After consolidating time tracking and project management into a single platform with native billing, the billing cycle became a review-and-approve process rather than a reconstruction. The first full billing cycle after transition recovered approximately 10-15% more billable time – not through additional work, but through hours that had previously been lost in the gap between systems.
Integration capabilities
Accounting software is the integration that matters most for billing accuracy. QuickBooks and Xero connect to most mid-market PM and PSA platforms natively. Invoices generated in the PM system should push to accounting without re-entry – that step is where billing errors concentrate in practices running manual exports.
CRM tools matter for proposal-to-project handoff.

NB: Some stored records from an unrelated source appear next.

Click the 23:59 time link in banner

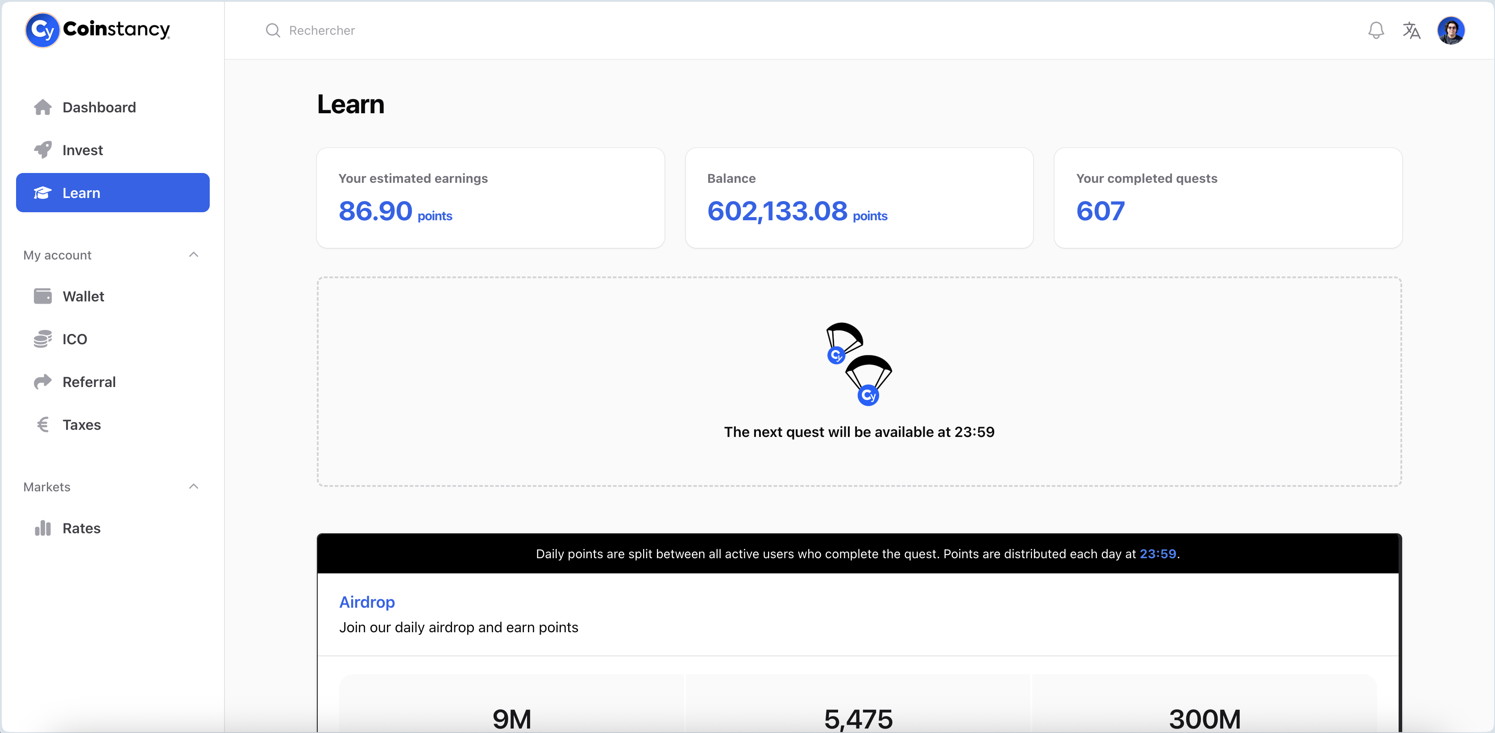[x=1157, y=554]
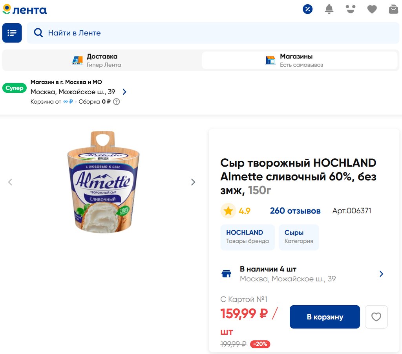Open the percent discounts icon

[x=307, y=9]
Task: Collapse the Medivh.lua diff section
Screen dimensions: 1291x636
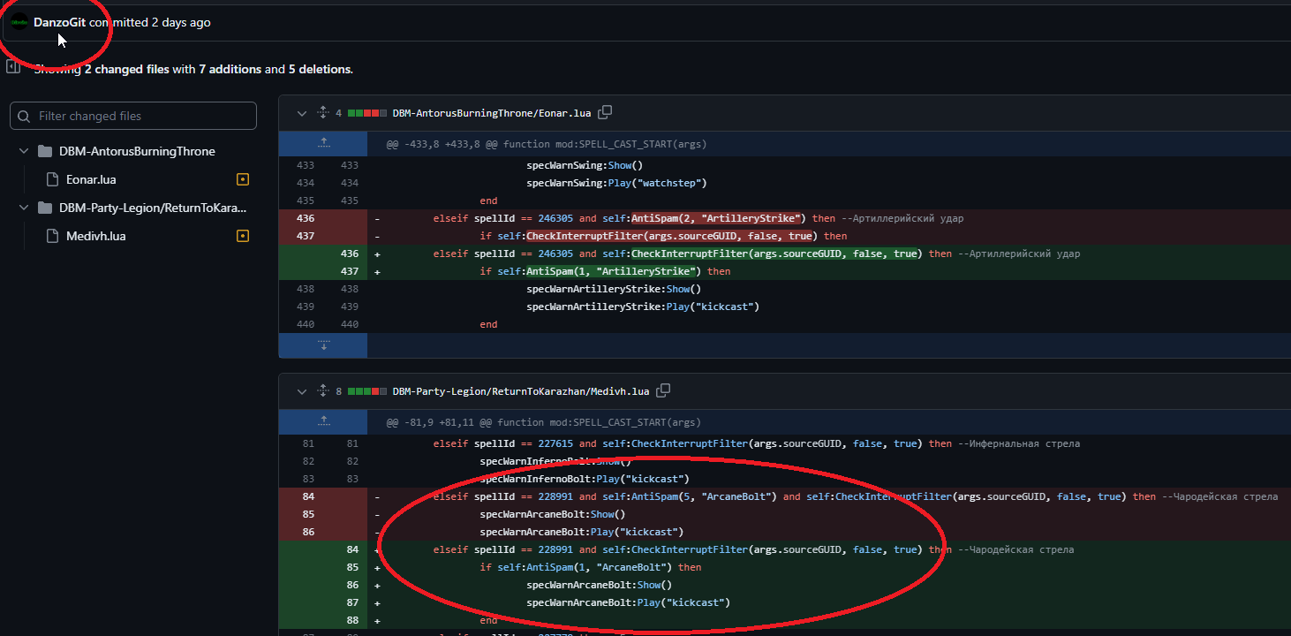Action: tap(302, 391)
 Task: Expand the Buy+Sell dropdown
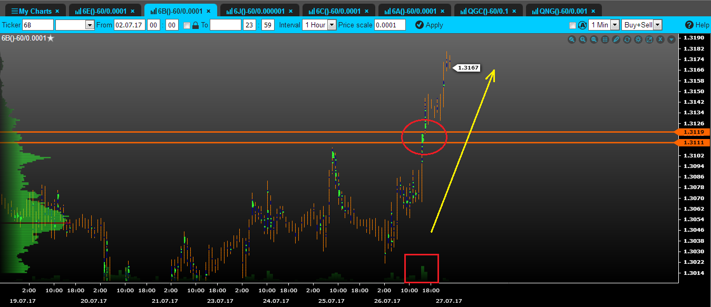[642, 25]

When a deal closes in Salesforce or HubSpot and a project needs to be created in the PM system, the question is whether that creation happens automatically or requires someone to initiate it manually. Manual initiation introduces delays and occasional omissions at the start of engagements.

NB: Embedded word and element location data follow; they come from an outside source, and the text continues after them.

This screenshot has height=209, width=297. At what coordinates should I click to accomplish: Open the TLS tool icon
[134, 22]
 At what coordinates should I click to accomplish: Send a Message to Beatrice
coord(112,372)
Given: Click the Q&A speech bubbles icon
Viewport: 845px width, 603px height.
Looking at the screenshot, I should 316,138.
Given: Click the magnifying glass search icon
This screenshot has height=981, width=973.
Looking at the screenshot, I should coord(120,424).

Calendar sync keeps project milestones visible in the tools people check habitually. Google Calendar and Outlook integrations are standard across most platforms. Deadlines that live only in a PM tool are treated as optional; deadlines in personal calendars are not.
| Integration | Teamwork | Birdview PSA | Kantata | Runn |
| QuickBooks | Yes | Yes | Yes | Yes |
| Xero | Yes | Yes | Yes | Yes |
| Salesforce | Limited | No | Yes | No |
| HubSpot | Yes | Yes | Yes | No |
| Slack | Yes | Yes | Yes | Yes |
| Google Calendar | Yes | Yes | Yes | Yes |
FAQ
How to choose PM software for resource planning and capacity management?
Match the tool to the specific gap. For resource visibility without changing PM workflow: Float or Runn alongside existing tools. For consolidated project management, resource planning, and billing: Teamwork, Productive, or Birdview PSA. For professional services-specific depth at larger scale: Kantata. Size and billing complexity are the primary filters.
What’s the difference between resource planning and capacity management?
Resource planning answers who is assigned to active work right now. Capacity management answers whether the firm can take on new work given current and forecasted commitments. Both are necessary – firms that do only resource planning discover capacity problems after they’ve already committed to new projects.
How do consulting firms track billable hours accurately?
Same-day logging rather than weekly reconstruction. Billing rates configured at the project level so client-specific pricing applies without manual override. The clearest sign a system is working: the billing summary exists before the billing review rather than being assembled during it.
When does a firm need dedicated capacity planning software?
When staffing conflicts are regularly discovered after project commitments are made rather than before. That pattern – finding out a person is over-committed at kickoff or mid-project – is the signal. Most practices reach this point between 15 and 20 staff with more than four concurrent active engagements.
What integrations matter most for PS firms?
Accounting software first – the connection between time entries and invoicing needs no manual step. CRM second – closed deals should flow into project creation automatically. Calendar sync third. Beyond those three, additional integrations matter based on the tools already embedded in the firm’s workflow.
Why do consulting firms struggle with resource planning in spreadsheets?
Spreadsheets work well when projects and staffing decisions are relatively simple. As firms grow, assignments change more frequently, utilization fluctuates, and project demand becomes harder to forecast. The challenge is usually not building the spreadsheet. It is keeping the information current enough to support decisions.